Em julho deste ano a pesquisadora do Laboratório Nacional de Doenças Infeciosas Emergentes (NEIDL) da Escola de Medicina de Boston, Natasha L. Tilston-Lunel, escreveu a revisão Oropouche vírus: poised for headlines?.[5] No texto ela questiona se o OROV seguirá o caminho dos vírus da dengue ou da zika.

"É difícil dizer, porém houve casos esporádicos fora da zona epidêmica original. A destruição do habitat, a urbanização e a mudança climática favorecem a transmissão. E, mesmo que o último surto no Brasil tenha sido em 2009, o surto do 2016 no Peru mostrou que o OROV não foi embora", diz ela, fazendo referência aos 57 casos de febre de Oropouche relatados pela Organização Mundial da Saúde (OMS) na região de Cuzco (Peru), região onde o vírus não havia sido detectado antes.
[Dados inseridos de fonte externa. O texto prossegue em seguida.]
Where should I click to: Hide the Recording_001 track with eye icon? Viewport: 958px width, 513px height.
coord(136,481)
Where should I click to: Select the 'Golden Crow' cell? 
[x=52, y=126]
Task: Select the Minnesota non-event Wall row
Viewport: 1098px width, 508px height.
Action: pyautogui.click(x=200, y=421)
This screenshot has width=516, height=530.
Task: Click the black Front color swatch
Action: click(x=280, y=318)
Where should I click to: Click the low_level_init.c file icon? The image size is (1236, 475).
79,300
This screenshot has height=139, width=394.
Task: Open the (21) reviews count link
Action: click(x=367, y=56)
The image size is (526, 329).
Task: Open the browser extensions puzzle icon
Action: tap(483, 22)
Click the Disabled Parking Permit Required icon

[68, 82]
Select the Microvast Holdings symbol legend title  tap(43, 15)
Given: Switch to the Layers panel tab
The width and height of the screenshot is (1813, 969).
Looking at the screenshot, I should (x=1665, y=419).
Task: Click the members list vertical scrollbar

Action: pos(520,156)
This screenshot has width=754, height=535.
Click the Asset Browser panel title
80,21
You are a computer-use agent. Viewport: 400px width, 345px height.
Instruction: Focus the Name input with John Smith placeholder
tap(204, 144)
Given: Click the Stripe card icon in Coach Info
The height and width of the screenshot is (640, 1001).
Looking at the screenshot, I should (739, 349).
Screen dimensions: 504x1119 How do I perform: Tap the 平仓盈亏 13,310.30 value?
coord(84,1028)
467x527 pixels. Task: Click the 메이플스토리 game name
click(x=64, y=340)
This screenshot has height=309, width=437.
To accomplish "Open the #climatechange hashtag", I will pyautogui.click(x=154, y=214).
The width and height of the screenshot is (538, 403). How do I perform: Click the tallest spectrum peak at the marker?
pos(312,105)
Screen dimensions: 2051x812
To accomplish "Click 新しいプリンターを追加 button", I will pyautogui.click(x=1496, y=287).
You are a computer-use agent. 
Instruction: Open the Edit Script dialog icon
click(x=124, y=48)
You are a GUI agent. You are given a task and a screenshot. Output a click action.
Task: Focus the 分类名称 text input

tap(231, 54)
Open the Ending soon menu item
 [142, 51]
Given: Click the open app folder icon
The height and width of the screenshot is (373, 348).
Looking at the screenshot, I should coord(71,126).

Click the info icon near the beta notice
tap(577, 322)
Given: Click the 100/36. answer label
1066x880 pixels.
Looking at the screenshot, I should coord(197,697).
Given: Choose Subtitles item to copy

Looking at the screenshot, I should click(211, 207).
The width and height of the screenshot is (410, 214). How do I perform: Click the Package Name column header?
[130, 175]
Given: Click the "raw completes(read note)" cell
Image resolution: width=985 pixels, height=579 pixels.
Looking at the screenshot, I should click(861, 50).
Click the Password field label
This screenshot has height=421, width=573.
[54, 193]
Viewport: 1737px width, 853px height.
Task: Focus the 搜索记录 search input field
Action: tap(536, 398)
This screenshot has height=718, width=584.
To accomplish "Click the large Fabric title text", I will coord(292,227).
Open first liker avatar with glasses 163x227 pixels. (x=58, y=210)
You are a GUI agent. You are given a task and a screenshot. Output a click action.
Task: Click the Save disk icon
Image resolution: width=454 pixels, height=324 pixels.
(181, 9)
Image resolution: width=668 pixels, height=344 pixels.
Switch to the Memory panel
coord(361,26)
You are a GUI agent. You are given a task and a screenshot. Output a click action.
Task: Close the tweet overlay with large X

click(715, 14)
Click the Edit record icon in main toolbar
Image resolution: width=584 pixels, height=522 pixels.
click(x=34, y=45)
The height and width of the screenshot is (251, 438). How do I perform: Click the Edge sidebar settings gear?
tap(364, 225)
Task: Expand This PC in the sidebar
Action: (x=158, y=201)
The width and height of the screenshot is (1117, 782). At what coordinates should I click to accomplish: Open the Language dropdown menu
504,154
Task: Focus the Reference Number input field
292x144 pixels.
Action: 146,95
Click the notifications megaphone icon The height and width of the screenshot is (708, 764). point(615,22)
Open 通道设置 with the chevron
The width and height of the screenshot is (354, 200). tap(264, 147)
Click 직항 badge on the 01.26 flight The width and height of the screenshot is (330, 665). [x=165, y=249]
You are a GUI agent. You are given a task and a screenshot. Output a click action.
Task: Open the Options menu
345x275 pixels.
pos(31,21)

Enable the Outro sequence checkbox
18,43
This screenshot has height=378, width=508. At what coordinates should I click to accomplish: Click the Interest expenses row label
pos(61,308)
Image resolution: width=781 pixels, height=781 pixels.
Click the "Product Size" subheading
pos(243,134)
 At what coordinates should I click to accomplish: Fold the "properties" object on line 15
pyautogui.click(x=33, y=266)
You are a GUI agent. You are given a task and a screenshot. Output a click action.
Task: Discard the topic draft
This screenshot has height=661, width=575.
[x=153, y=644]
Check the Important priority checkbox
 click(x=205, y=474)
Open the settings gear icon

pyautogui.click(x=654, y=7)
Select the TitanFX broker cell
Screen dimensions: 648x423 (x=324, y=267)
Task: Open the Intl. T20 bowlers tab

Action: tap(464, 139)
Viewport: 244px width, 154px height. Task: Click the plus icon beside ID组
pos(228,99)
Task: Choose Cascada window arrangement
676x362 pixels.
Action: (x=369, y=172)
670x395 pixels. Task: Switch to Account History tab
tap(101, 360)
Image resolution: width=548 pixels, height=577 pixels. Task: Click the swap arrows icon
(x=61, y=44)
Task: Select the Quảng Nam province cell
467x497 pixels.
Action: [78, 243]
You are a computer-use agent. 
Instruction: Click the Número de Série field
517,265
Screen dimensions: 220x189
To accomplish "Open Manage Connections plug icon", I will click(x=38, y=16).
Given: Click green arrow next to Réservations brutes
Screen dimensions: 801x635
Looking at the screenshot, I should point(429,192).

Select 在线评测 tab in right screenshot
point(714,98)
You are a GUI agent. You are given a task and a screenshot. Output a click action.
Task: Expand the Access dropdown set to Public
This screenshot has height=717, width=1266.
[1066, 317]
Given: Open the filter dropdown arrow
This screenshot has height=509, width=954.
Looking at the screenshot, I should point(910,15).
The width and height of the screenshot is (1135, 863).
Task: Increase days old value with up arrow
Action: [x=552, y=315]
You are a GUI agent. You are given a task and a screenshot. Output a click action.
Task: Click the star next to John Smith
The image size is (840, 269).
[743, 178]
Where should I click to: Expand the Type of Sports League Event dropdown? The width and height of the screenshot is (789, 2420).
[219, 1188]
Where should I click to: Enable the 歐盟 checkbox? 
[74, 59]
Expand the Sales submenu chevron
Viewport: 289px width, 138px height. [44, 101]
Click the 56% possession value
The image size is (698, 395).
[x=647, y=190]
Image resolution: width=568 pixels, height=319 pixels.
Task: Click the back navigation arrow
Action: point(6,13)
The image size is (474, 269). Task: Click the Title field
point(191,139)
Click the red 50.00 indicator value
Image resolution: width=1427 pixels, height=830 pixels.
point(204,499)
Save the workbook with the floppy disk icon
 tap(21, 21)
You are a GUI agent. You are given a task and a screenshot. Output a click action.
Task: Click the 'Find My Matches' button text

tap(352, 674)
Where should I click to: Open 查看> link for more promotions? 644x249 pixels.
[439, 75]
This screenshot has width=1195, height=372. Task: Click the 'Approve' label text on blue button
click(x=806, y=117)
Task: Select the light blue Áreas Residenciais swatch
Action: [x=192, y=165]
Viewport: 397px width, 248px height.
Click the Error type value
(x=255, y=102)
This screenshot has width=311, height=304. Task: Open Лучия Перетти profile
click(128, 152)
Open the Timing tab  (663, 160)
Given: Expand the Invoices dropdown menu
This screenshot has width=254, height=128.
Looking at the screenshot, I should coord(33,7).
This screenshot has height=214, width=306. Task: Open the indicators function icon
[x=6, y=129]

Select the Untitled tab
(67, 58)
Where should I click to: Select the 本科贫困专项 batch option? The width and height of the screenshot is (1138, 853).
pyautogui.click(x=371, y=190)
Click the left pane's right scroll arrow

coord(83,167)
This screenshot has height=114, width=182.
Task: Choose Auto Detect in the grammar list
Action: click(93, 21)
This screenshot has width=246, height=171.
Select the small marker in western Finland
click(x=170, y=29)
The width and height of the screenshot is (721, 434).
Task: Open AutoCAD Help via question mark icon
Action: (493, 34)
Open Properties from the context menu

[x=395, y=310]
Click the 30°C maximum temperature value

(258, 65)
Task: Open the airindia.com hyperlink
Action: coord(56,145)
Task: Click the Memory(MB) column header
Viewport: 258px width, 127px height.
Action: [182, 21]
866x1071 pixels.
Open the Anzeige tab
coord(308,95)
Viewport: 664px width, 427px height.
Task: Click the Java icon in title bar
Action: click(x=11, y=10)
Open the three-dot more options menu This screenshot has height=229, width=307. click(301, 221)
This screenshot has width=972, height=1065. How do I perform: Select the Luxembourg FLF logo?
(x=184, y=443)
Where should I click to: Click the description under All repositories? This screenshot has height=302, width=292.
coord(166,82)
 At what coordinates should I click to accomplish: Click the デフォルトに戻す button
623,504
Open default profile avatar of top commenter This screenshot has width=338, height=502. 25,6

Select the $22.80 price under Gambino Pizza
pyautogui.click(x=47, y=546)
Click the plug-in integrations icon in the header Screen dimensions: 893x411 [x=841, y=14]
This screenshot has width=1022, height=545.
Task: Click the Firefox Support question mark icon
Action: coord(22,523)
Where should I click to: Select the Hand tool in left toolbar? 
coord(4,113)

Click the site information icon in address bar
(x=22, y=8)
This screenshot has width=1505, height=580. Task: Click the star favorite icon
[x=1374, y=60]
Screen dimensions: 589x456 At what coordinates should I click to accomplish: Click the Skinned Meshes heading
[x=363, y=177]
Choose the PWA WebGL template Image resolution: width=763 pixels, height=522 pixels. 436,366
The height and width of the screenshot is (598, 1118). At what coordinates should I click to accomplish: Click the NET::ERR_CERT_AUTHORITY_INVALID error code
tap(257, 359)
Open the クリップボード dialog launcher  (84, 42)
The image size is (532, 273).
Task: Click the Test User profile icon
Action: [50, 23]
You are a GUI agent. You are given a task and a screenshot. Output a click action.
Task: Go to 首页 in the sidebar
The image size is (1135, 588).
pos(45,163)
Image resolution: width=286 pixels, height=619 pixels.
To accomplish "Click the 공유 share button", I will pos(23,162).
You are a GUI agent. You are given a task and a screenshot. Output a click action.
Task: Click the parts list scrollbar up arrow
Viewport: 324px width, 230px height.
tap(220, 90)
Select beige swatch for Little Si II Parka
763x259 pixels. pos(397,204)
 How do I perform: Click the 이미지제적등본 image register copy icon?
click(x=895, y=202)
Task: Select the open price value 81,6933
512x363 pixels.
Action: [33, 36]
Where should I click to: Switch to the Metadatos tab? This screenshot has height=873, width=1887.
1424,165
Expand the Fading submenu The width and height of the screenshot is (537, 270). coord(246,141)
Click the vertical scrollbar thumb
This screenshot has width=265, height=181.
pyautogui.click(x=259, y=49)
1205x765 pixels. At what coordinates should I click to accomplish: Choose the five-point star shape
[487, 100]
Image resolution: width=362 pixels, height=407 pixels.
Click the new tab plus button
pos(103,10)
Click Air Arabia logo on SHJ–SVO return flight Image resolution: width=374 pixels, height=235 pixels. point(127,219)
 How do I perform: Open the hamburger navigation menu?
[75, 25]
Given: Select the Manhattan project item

A pesquisadora destaca mais um problema: nos vírus da Venezuela e do Peru (Madre de Dios e Iquitos ) foram identificados rearranjos de segmentos do RNA viral. Estes rearranjos têm dois segmentos de RNA, os segmentos L (Large) e S (Small) do próprio OROV, mais um terceiro segmento, o M (Medium), de um vírus desconhecido. Como o segmento M é justamente o mais envolvido na adesão e na entrada do vírus na célula, ele poderia potencialmente mudar o tropismo do vírus. E também, potencialmente, expandir o leque de hospedeiros do OROV. Em resumo, para a cientista, "a febre de OROV é uma zoonose viral emergente à qual vale a pena prestar um pouco mais de atenção".